While the appearance of five slot machine-style games in a truck stop’s drivers’ lounge doesn’t quite resemble the Las Vegas Strip, one industry analyst said the measure may just be the start of a larger retail gambling expansion within Pennsylvania. Truck stop owners, meanwhile, are just trying to digest the legislation and evaluate what it means for them and whether they qualify.
To qualify, according to the legislation, truck stops must: be equipped with diesel islands; have sold an average of 50,000 gallons of diesel each month for the last year; have at least 20 parking spaces for trucks; have a convenience store; and be on an at least 3-acre parcel of land not owned by the Pennsylvania Turnpike. The truck stop must also be licensed as a lottery sales agent.
By those conditions, Trexler Plaza Truck Stop, at 5829 Tilghman St., would qualify, according to general manager Raj Singh. The 24-hour establishment sits on 10 acres and sells about 250,000 gallons of diesel a month, he said.
Before adding VGTs to its drivers’ lounge, Singh said the truck stop wants more information. According to the legislation, a truck stop would have to apply for an establishment license and would undergo a review before being issued a license — good for five years — that would authorize them to permit a terminal operator licensee to place and operate VGTs at the facility.
“It’s something we would consider down the road possibly, but we need a lot more information about what’s going on,” Singh said.
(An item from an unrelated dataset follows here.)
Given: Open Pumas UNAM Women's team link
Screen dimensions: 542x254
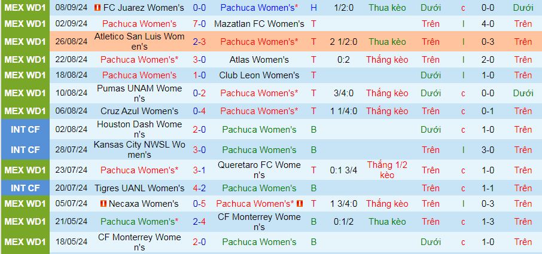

Seven other states already offer retail gambling, which includes VGTs at truck stops, according to Joseph Weinert, senior vice president of Spectrum Gaming Group, a nonpartisan consulting firm in Linwood, N.J. Those states are Illinois, Louisiana, Montana, Oregon, West Virginia, Nevada and South Dakota, he said.
Illinois, which had expanded to 5,726 locations with a total of 24,840 VGTs by the end of 2016, opened a lot of eyes, he said.
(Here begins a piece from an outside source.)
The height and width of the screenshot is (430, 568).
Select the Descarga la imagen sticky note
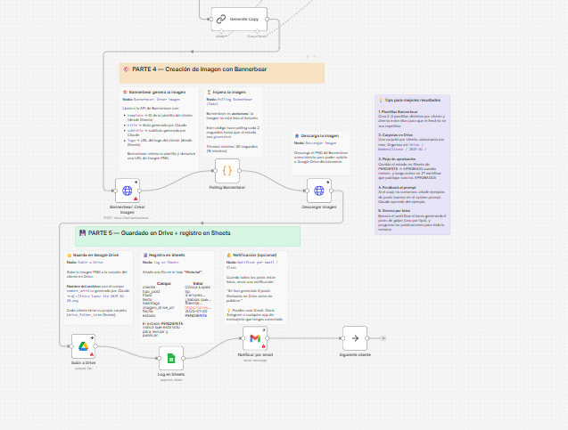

While the increased competition from machines in truck stops, bars and restaurants contributed to a 1.7% decline in gambling revenues for Illinois’ casinos last year, Weinert pointed out that the state’s total gambling revenue increased. Penn National Gaming Inc. was one company that saw an opportunity, buying one of the largest VGT route operators in Illinois two years ago, an acquisition that gave the Berks County firm more than 1,100 terminals across 270 bars and other establishments across the state.
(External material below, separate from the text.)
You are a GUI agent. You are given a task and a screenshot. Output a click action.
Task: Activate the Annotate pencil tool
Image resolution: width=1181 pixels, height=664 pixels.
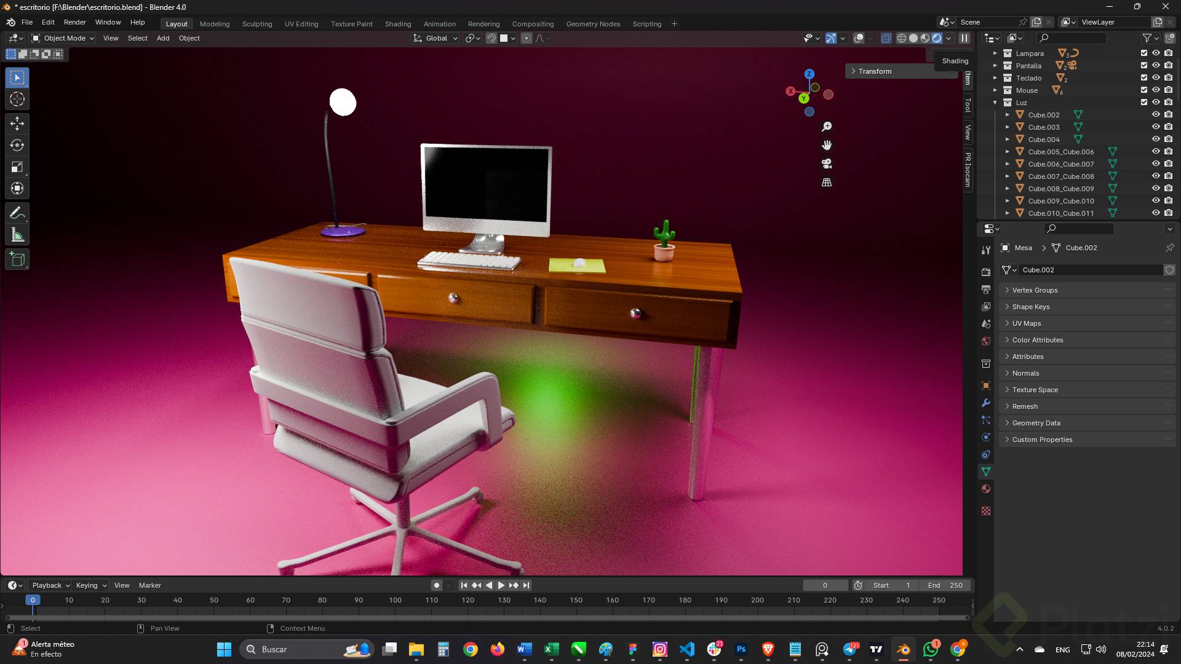[x=17, y=213]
So, Weinert believes, it’s only a matter of time until Pennsylvania makes retail gambling a big business, too, meaning the operation of VGTs could expand to establishments with liquor licenses. After all, lawmakers were considering something similar earlier this year, and Sands Casino Resort Bethlehem responded with a million-dollar campaign to fight the proposal.
“I’d be shocked if Pennsylvania limits this to truck stops for too long,” he said. “This is a gateway move.”
That would be good news for McDonald, who fills up regularly at the Trexler Plaza Truck Stop and has gambled everywhere from the Sands Bethlehem to Atlantic City to Las Vegas.
“If I’m here and have to take a ½-hour break, it gives me some time to play,” she said.
Others, such as Wellsboro, Tioga County, trucker Frank Grinnell, don’t plan on funneling more money to the state through VGTs at truck stops.
“I’m not a gaming kind of guy,” Grinnell said at the Trexler Plaza Truck Stop on Oct. 31.
He won’t even let his wife buy him an Xbox, he says.